Folha de S. Paulo


Enquanto o Brasil se omite, rabino compara guerra na Síria ao holocausto

Sigo as pegadas de Hussein Kalout que, com a competência habitual, reclamou, na sexta-feira (14) da omissão global, inclusive do Brasil, em relação ao morticínio no Iêmen.

Há um massacre ainda mais hediondo em curso na Síria, já faz praticamente seis anos, a ponto de poder ser chamado de um "pequeno holocausto".

Creio que os judeus, mesmo os mais fanáticos, não poderão reclamar de usar essa comparação porque ela não é minha mas de Yitzhak Yosef, chefe dos rabinos sefardim (os judeus originários de Portugal e Espanha).

O rabino Yosef afirma que os judeus têm (deveriam ter) uma responsabilidade particular por se manifestar porque, durante o holocausto, "o mundo permaneceu em silêncio", mas "nós devemos agir de forma diferente".

Yosef fez um breve resumo da situação: "A cada dia, não longe daqui, homens, mulheres e crianças são mortas na Síria e particularmente em Aleppo. Milhões de refugiados estão sem teto, centenas de milhares de outros passam fome, sob sítio. Não são nossos amigos, mas são seres humanos que estão sofrendo um pequeno holocausto".

Não é apenas um rabino que cobra uma tomada de posição a respeito do holocausto sírio. Em carta a propósito da cúpula dos Brics (Brasil, Rússia, Índia, China e África do Sul), um grupo de personalidades da sociedade civil desses países (menos da China, uma ditadura que não tolera esse tipo de manifestações) também pede romper o silêncio.

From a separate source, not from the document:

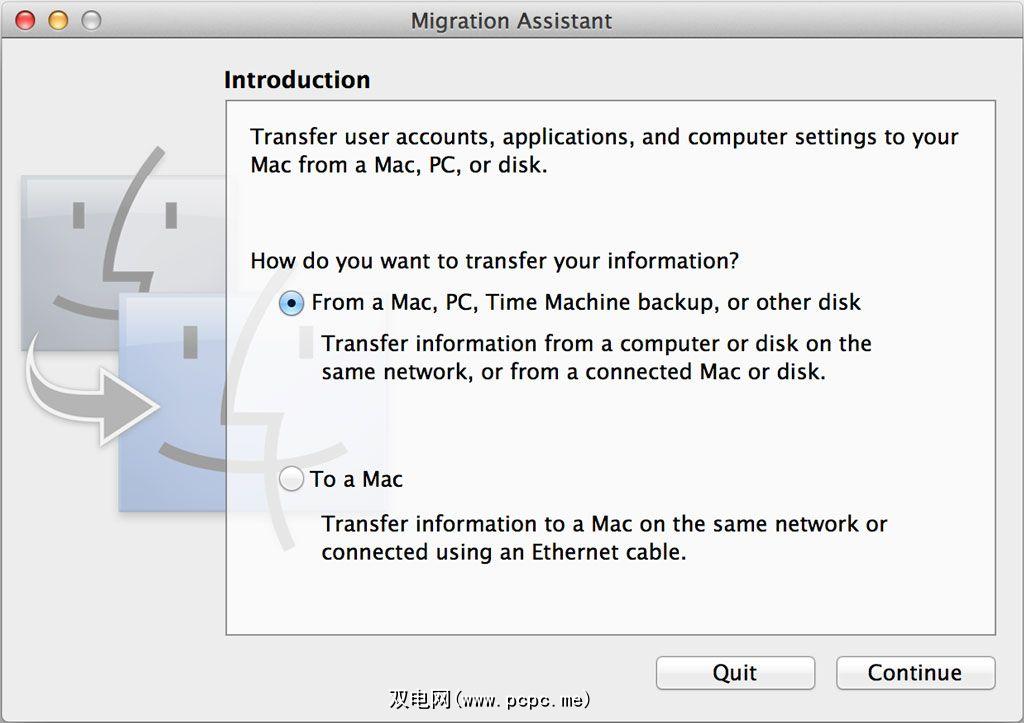Click the "To a Mac" label text

tap(356, 480)
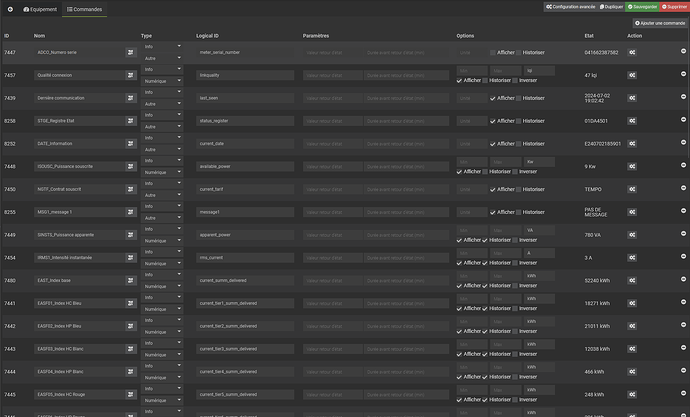The height and width of the screenshot is (417, 690).
Task: Remove the ISOUSC_Puissance souscrite command
Action: pos(683,165)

Diz a carta: "Apelamos à liderança dos Brics que condenem incondicionalmente todos os ataques ilegais contra civis, infraestruturas civis, comboios e colaboradores humanitários. A credibilidade desta condenação dependerá de exigências adicionais de responsabilização e justiça. Assim, apelamos à liderança dos Brics para apoiar inteiramente a decisão do secretário-geral das Nações Unidas de investigar os recentes ataques a comboios humanitários e exigir que todas as violações do direito humanitário internacional sejam investigadas ao abrigo de um mecanismo de controle e investigação, com o objetivo de identificar os agressores desses ataques para que possam ser responsabilizados em conformidade com a legislação internacional".

Eu não teria um segundo de hesitação em assinar a carta, mas desconfio que ela será inútil. Uma parte da responsabilidade pelos ataques ilegais a civis e a colaboradores humanitários é de responsabilidade da Rússia, seja por ação direta (ainda que seu governo negue), seja pela colaboração jamais desmentida com as forças do ditador Bashar al-Assad, que não conhece limites humanitários.

Tanto não conhece que anunciou, na sexta-feira (14), a intenção de "limpar" Aleppo, o que reforça a comparação do rabino com o holocausto: o nazismo também promoveu a "limpeza" dos judeus, na Alemanha e em países ocupados.

A presença da Rússia torna óbvio que a cúpula dos Brics mencionará a crise síria nos termos anódinos das tomadas de posição de um grupo de países que pouco ou nada têm em comum.

Não serve de desculpa para mais uma omissão do Brasil.